Somewhere along the way I came to live and breathe the understanding that our humanity is best felt and shared through art, and that ‘art’ was a koan and ineffable token for all the beauty and compassion we could know or reveal.

My professional life has been dedicated to creating opportunities for young adults to experience the discovery of their selves by pursuing their creative passions and absorbing those of the friends and artists around them. I sound a gun for the process of daring to follow their glimmering threads of curiosity; of learning to accept and value diversity in the world around them and decide confidently about personal tastes and values; and to also decide, ultimately that their voice has a resonance and purpose that no one else could have shown them. The oxygen feeding this reaction has been art, and more specifically, music.

Our modern life is complex and raw. My politics buckle socialism to libertarianism and I champion progress toward intelligent, compassionate, cooperative civilization-building. “Down with the nanny-state, up with humanity meeting its potential as a species.” I realize nothing is simple and opinions vary.

With all that as a background, in the course of being optimistic and making a best effort at efficacy, I’ve learned that through inattention, lack of oversight, willful self-preservation, greed, and lack of ethical housekeeping, some dangerously sharp corners of Vermont arts policy are poking through the fabric of complacency. When it comes to the arts, our integrity has faded in the sun, and the readily fulfilling life I hope for, for all Vermonters, is further from their reach than it needs to be.

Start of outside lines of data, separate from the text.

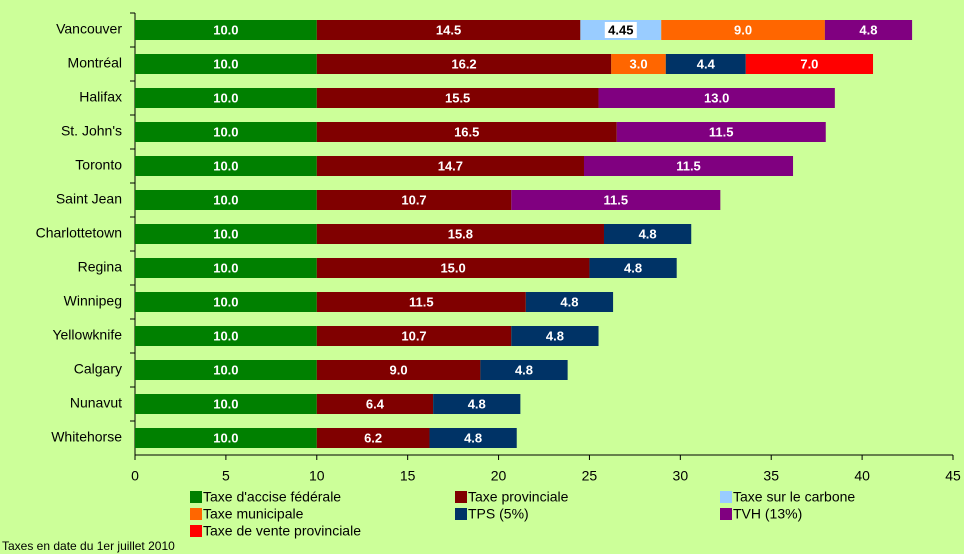 This screenshot has height=554, width=964. I want to click on value-label: 14.5, so click(448, 30).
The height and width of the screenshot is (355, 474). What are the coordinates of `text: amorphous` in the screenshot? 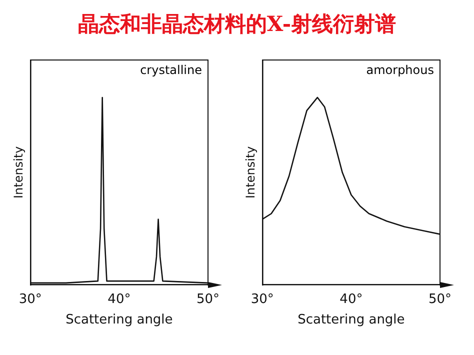 It's located at (400, 70).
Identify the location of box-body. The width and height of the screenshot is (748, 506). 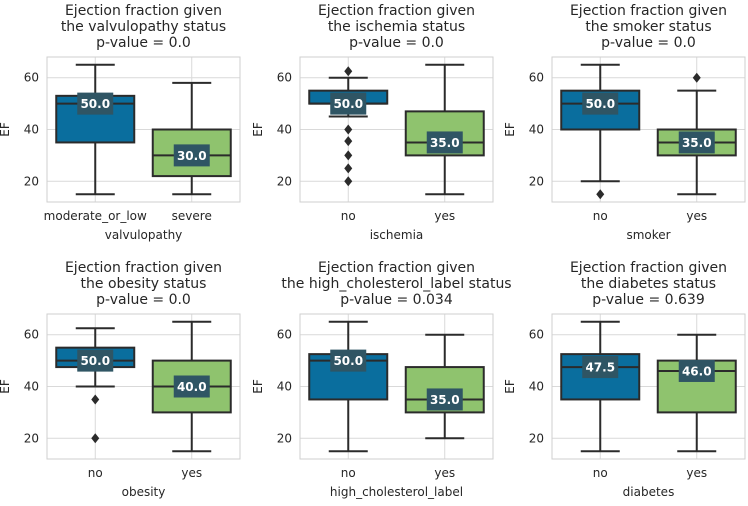
(348, 377).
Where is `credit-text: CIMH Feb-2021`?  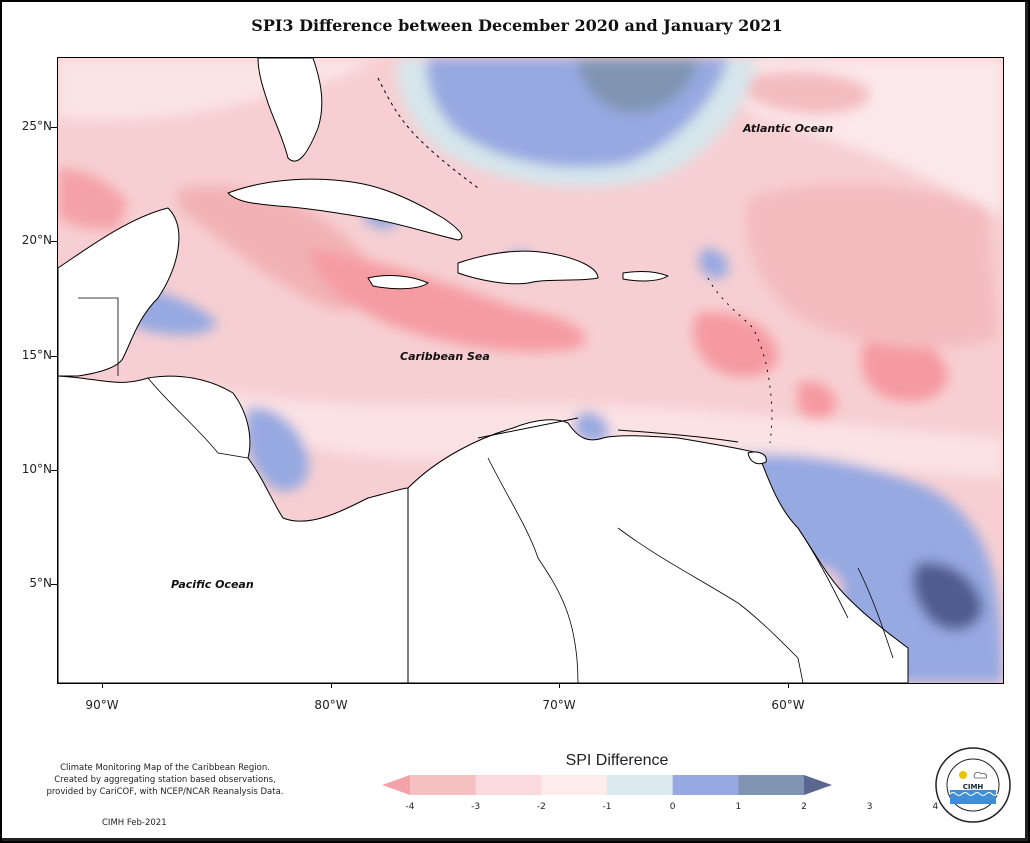
credit-text: CIMH Feb-2021 is located at coordinates (134, 823).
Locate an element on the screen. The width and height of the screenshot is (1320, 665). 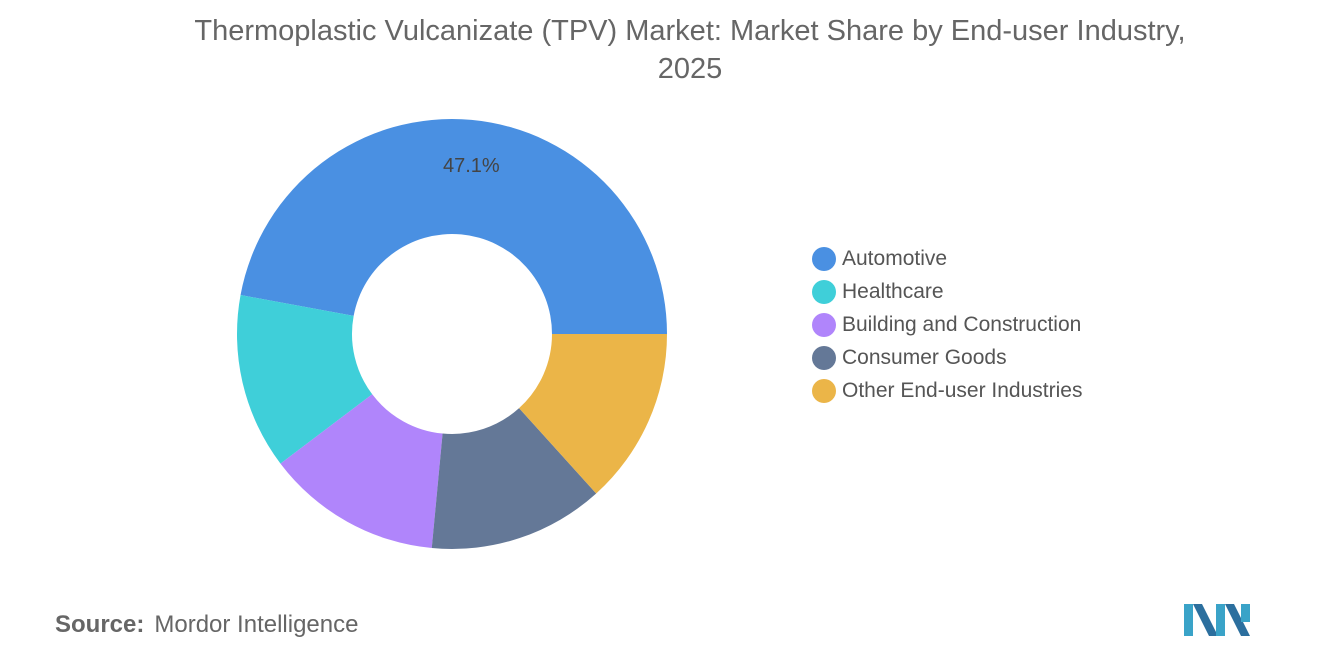
chart-title-line-2: 2025 is located at coordinates (690, 69).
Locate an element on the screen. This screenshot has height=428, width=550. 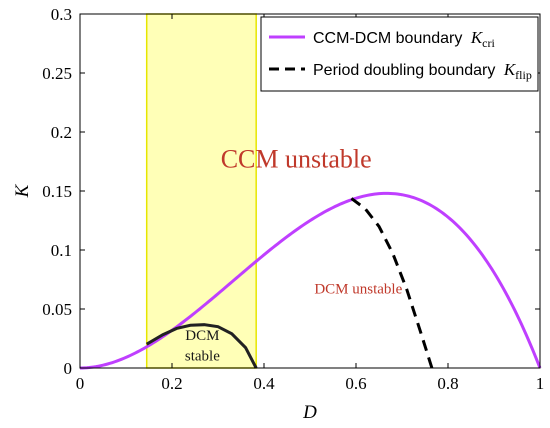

This blog, cheeky as its name might be, is personal and a happy place. Consider it to be the beat-down gray basket on my front porch where things — all kinds of things — are left for or left off by neighbors; the neighbor being you. Welcome to an exploration of what’s right and what might be wrong with arts in Vermont, and have a stroll with me in the direction of the (often difficult) conversations that are the threats and milestones on the adventure in the wilderness of our state’s relation to the arts.

The Name

A friend of mine said the phrase ‘ass pheasant’ out loud about twenty years ago, held his wrists to his mouth and, wiggling all his fingers, exploded them outward while making a pheasant-y “whoop! whoop! whoop!” noise. He couldn’t explain what ‘ass pheasant’ meant, but he could show me. That’s where the name comes from.